The TABS Group has done an annual study of consumer shopping and consumption habits for vitamins for the last several years. Each year, we survey approximately 1,000 geographically and demographically dispersed consumers to gain insight into their vitamin usage and the factors that correlate to overall consumption patterns (findings presented in the Vitamin and Sports Nutrition study webinar in May 2015.)

For purposes of the study, we divided channels into mass-market and specialty groupings. The mass market category consists of food, drug, club, dollar stores and other traditional mass market outlets. The specialty category consists of nutritional specialty stores, natural food stores, catalog, multilevel marketing, online and other focused outlets.

Over the last several years, online purchasing has become an increasingly significant channel for vitamins. Comparing results from the 2014 and 2015 surveys yields significant insights into consumers’ rush to embrace the online channel.

Share of Occasion and Spend

In 2014, shoppers reported that they purchased vitamins online nearly 10 percent of the time. In 2015, the percentage dropped very slightly, from 9.9 percent to 9.7 percent. However, the share of revenue increased significantly from $1.7 billion in 2014 to $1.9 billion in 2015. This put online spending ahead of Wal-Mart, the former category leader, which stayed steady at $1.7 billion year over year despite an increase in the rate of occurrences.

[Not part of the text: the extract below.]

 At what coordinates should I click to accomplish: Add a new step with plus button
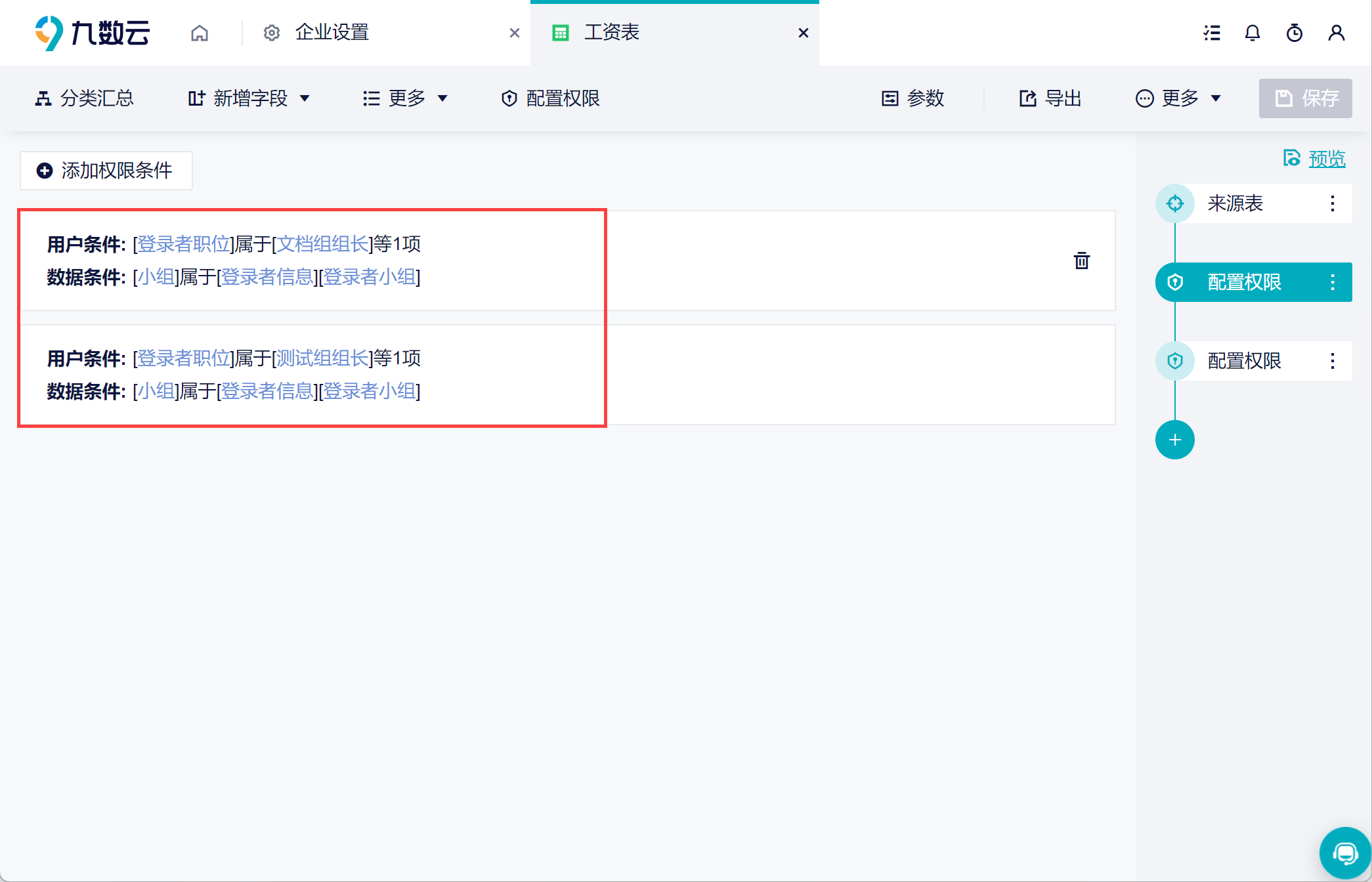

The increased spending, coupled with the drop in occurrences, tells us that heavy users gravitate to online purchasing, buying multiple items in a single visit. Since heavy users are also highly motivated by promotions, it makes sense for online sellers to kick up their promotional activity to increase the frequency as well as the spend.

Other mass market outlets should consider increasing promotional activity as well, not only to win back the heaviest users who are increasingly turning to online outlets, but also to prevent a similar shift in moderate and light users.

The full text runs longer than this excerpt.